• Passage:
Last night while sitting in my chair
I pinged a host that wasn't there
It wasn't there again today
The host resolved to NSA.

FarmI - 19 Jul 2008 11:16 GMT
"enigma" <enigma@evil.net> wrote in message
> "FarmI" <ask@itshall be given> wrote in
>>>i figure heating oil in New England will pass $5/gallon
[quoted text clipped - 21 lines]
> bid is because he makes no claims of dramatic savings through
> his product,

Well at least that is positive but it still doesn't help you to figure out
the amortisation of the costs though.
Larry Caldwell - 18 Jul 2008 14:02 GMT
> i figure heating oil in New England will pass $5/gallon this
> winter. assuming we have similar weather to last winter, that
[quoted text clipped - 5 lines]
> pretty short, but what's the formula for figuring it?
> lee

If that quote includes duct, wall and subfloor insulation, it's a pretty
good quote.  If it's just attic insulation, it's way high.  If possible,
use the cellulose blow-in insulation in the attic.  It will seal air
leaks as well as insulate.  On the down side, you have to build sheet
metal dams to hold it away from chimneys and recessed light cans.  Don't
let them block attic vents.

• Provided material:

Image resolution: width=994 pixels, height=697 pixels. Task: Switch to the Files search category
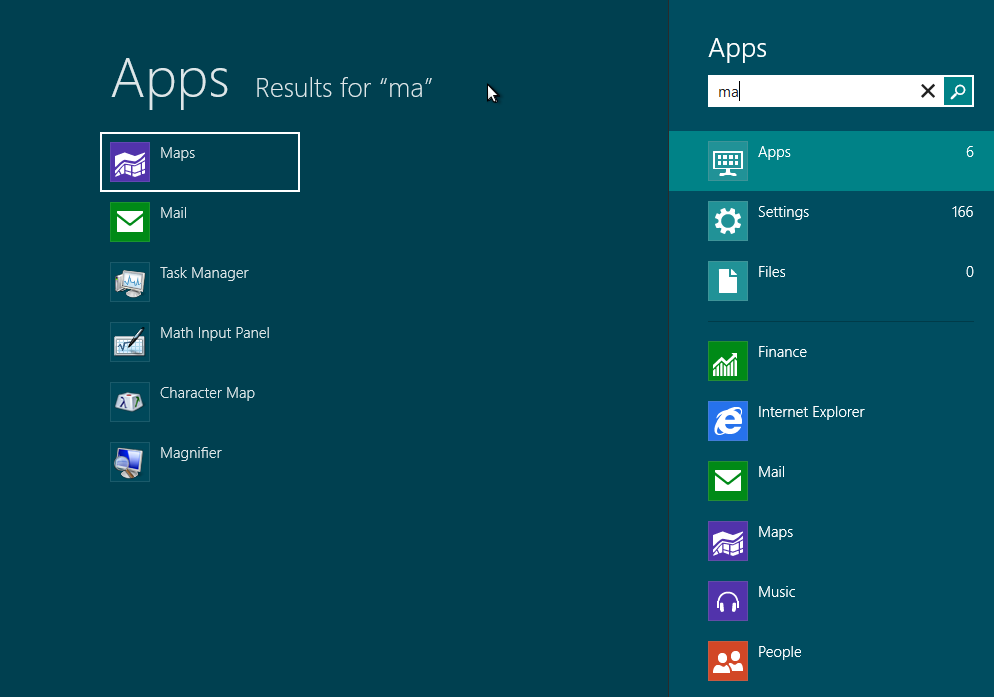click(830, 281)
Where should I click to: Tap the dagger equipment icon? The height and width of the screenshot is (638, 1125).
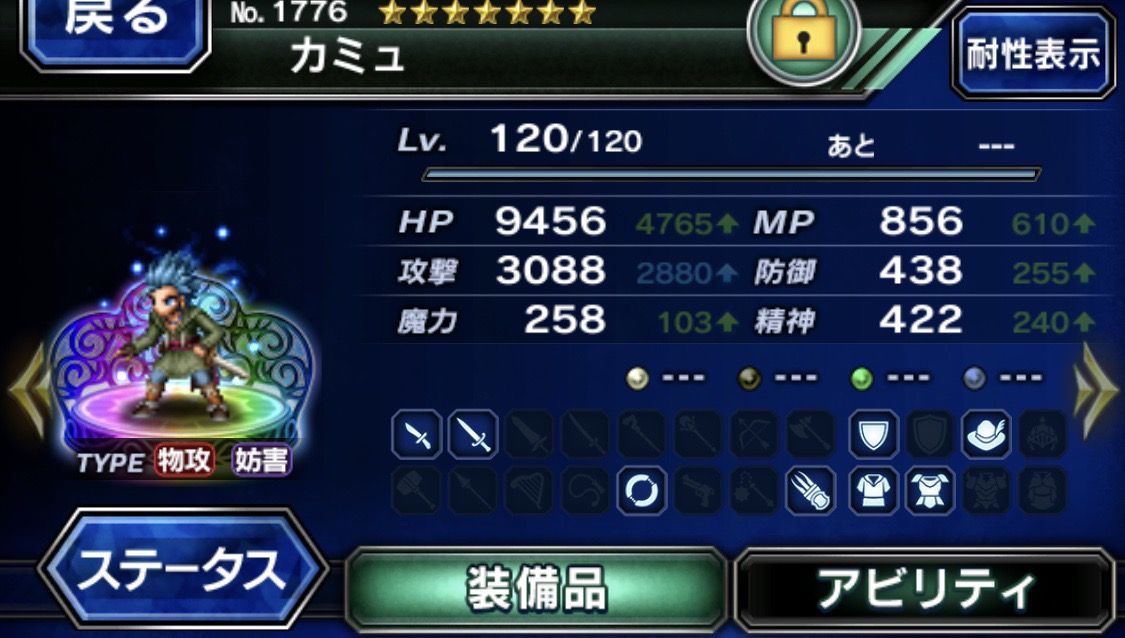pos(417,434)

• Aim of the task: Copy the insulation thread above word for word, from "FarmI - 19 Jul" up to and including "the costs though.".

• Exercise answer:
FarmI - 19 Jul 2008 11:16 GMT
"enigma" <enigma@evil.net> wrote in message
> "FarmI" <ask@itshall be given> wrote in
>>>i figure heating oil in New England will pass $5/gallon
[quoted text clipped - 21 lines]
> bid is because he makes no claims of dramatic savings through
> his product,

Well at least that is positive but it still doesn't help you to figure out
the amortisation of the costs though.